Hillary Clinton, however, has been evasive. She conveys the impression that there's not much difference between her policy positions and those of the other candidates ? but she's offered few specifics. In particular, unlike Mr. Edwards or Mr. Obama, she hasn't announced a specific universal care plan, or explicitly committed herself to paying for health reform by letting some of the Bush tax cuts expire.

For those who believe that the time for universal care has come, this lack of specifics is disturbing. In fact, what Mrs. Clinton said about health care in February's Democratic debate suggested a notable lack of urgency: "Well, I want to have universal health care coverage by the end of my second term."

On Saturday, at the YearlyKos Convention in Chicago, she sounded more forceful: "Universal health care will be my highest domestic priority as president." But does this represent a real change in position? It's hard to know, since she has said nothing about how she would cover the uninsured.

Krugman is voicing a common complaint. Many of Clinton's rivals suspect that she is deliberately slow-going her domestic policy proposals in order to be able to win the primaries without tacking too far to the left. The Service Employees International Union (SEIU) will extend its coveted endorsement to the candidate with the best health care plan; they've noted publicly that Clinton has yet to offer one. (Obama and Edwards are competing for that nod, incidentally.)

Clinton's team responds that they're rolling out policy on their own schedule and that Clinton doesn't have to prove her progressive policy credentials on health care. The political challenge for Clinton is to make sure that liberal interest groups don't believe she is taking their good will for granted. (And that's one of the reasons why Clinton shows up at every forum, every debate, every policy conference).

Comments (4)

"Many of Clinton's rivals suspect that she is deliberately slow-going her domestic policy proposals in order to be able to win the primaries without tacking too far to the left."

Team Clinton's path to the nomination requires muddling of the issues. And Mark Penn is a champion muddler.

Clarity brings the nomination to Edwards. The more you know...

The flipside of most experienced is biggest insider. If Edwards and Obama can push Hillary into the best friend of K Street then they might find her second Achilles heel.

This Krugman passage was equally if not more damaging...

"And even if you believe Mrs. Clinton’s contention that her positions could never be influenced by lobbyists’ money ... there’s reason to worry about the big contributions she receives from the insurance and drug industries. Are they simply betting on the front-runner, or are they also backing the Democratic candidate least likely to hurt their profits? "

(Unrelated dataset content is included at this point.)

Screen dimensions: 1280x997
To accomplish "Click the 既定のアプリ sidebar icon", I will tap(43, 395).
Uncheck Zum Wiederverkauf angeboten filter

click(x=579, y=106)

The other question that potentially does her major damage out of YearlyKos is bringing up welfare reform, NAFTA, etc. How does HRC wipe her hands of all that legislation now when it is so out of fashion? Don't think that the Clintons' work on GATT and NAFTA is going away. John Edwards has spent a lot of time working this into a major issue and will not ignore a sitting duck.

I believe Hillary has no intention of coming out with universal health care at all. If elected it will be 4 to 8 more years until the issue is viable again. and more people will suffer.
Hillary is too tied to the health care lobby and will not do anything they cannot control.
On top of this, I doubt Hillary will come out with any real proposals on any issues and just do things according to DLC policy.
Why my party is so dumb as to actually believe anything that woman says is beyond me.

Its a pattern. We still don't know whether she thinks the invasion of Iraq was a good or bad idea. We know she says Bush mismanaged it (gee, that's going out on a political limb). But beyond that, she's a blank slate.

And her supporters don't seem to care.